To prepare the data for recommendation modeling the features strain name, rating, and description are removed from the dataset. The remaining features are put through a modified one-hot encoding approach. The approach creates a new feature for each race, flavor, and effect type available in the predefined lists of words and fills in each observation’s values with zero by default. Then, for the words present in each observation the associated word feature will be changed to one. The resulting dataset can be mapped within the recommendation model space as well as being optimal for user input.

User Input

The input JSON object received from the client comes in containing a key-value pair of “user_input” and a string value containing all desired effects and flavors requested by the patient separated by “, “. The user input data is converted into a list where each index represents an effect out of all total effects.
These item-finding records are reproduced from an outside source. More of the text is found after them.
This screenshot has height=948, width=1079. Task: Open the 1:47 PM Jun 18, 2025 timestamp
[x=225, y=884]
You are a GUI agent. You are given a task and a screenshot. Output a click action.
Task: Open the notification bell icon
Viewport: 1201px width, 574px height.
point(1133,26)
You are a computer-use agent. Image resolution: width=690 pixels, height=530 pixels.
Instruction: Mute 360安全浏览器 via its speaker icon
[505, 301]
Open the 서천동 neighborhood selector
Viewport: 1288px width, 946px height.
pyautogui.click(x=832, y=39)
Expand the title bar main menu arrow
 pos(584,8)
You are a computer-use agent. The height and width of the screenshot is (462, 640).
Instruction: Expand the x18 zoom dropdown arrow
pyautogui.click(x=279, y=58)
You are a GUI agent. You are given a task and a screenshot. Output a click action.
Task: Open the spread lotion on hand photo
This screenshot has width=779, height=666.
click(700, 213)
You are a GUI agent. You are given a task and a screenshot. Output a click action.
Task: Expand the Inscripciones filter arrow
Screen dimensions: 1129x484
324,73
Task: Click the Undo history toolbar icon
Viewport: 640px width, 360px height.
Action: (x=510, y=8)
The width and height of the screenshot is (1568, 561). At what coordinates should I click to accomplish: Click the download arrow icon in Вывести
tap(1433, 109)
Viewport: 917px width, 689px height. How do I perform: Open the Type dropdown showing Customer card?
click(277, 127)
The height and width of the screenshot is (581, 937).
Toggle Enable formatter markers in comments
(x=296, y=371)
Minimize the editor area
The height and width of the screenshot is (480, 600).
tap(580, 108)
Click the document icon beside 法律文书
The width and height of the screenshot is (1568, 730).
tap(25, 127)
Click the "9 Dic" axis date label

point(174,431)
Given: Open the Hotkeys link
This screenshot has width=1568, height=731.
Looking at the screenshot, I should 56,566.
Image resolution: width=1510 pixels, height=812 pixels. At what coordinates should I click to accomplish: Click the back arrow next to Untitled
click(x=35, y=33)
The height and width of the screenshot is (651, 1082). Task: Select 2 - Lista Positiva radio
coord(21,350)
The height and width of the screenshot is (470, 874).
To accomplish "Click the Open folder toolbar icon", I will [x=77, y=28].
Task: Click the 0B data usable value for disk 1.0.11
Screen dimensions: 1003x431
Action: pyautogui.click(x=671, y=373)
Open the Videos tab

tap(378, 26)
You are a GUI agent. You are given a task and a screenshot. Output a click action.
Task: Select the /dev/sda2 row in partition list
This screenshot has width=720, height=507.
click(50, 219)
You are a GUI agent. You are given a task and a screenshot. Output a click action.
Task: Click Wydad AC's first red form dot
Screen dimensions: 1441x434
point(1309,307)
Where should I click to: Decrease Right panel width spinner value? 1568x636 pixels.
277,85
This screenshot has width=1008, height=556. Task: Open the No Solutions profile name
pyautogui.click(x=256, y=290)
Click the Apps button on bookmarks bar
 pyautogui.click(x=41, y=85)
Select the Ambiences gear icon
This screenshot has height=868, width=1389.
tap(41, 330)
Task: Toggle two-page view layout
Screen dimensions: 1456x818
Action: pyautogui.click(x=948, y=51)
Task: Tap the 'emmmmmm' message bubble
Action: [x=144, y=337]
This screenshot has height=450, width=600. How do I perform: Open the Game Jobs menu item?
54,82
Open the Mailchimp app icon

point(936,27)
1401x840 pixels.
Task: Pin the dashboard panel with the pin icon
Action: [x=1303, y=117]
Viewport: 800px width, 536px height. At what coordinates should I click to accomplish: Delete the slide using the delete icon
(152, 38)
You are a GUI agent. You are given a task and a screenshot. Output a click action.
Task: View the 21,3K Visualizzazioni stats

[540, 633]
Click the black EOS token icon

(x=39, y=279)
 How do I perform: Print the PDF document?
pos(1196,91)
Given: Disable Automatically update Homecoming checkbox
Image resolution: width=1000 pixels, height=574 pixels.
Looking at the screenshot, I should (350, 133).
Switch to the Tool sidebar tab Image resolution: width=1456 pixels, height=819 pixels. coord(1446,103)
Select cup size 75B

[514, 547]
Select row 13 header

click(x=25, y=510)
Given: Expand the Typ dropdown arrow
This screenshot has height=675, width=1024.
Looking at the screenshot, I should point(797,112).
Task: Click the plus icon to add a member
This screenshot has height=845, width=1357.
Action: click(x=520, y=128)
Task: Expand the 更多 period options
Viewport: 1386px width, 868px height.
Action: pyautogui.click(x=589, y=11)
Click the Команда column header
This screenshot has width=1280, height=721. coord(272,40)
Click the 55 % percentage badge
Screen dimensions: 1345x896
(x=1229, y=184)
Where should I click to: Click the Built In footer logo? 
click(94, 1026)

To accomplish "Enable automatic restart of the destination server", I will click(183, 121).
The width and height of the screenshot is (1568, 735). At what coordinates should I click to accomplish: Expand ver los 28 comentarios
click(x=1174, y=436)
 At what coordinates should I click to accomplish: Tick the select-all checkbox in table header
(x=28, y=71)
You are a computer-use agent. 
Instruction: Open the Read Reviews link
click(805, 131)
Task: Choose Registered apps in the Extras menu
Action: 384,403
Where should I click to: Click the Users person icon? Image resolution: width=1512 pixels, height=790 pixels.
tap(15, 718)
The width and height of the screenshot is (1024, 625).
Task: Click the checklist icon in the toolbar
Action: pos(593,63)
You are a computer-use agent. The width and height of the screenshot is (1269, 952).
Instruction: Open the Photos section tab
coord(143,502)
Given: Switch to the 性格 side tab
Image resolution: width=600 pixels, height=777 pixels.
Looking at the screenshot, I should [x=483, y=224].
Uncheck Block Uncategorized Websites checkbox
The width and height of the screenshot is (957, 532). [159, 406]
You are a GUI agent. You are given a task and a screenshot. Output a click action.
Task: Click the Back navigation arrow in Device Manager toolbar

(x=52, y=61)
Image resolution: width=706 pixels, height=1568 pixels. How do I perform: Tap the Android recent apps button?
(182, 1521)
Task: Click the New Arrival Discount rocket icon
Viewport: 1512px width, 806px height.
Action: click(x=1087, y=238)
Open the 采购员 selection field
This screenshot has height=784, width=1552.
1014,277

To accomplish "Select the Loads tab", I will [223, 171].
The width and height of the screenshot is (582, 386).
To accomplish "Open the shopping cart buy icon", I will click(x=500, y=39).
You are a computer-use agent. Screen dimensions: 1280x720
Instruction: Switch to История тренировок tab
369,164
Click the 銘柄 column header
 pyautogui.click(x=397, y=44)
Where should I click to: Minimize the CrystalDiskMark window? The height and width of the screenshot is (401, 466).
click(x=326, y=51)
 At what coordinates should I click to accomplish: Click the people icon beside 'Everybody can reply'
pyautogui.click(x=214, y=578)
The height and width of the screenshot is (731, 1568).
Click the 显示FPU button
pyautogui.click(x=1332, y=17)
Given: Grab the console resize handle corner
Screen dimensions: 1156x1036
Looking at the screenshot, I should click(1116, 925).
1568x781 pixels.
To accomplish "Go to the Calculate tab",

Effects present in the user input string are reflected by a value of one in the created list. The resulting list is in a numerical format similar to the dataset created in the data preprocessing step.

The Model

The recommendation model used is sciklearn’s Nearest Neighbor Recommender. The Nearest Neighbor model is an unsupervised learning approach that commits the input dataset to its memory and given new observations returns the observations in memory that are closets in distance to the input. Once trained within the “modeling.ipynb” file the Nearest Neighbor model is picked and saved in a directory to be referenced by the strain API after receiving user input. The model outputs the top five closest strains in space to the input observation.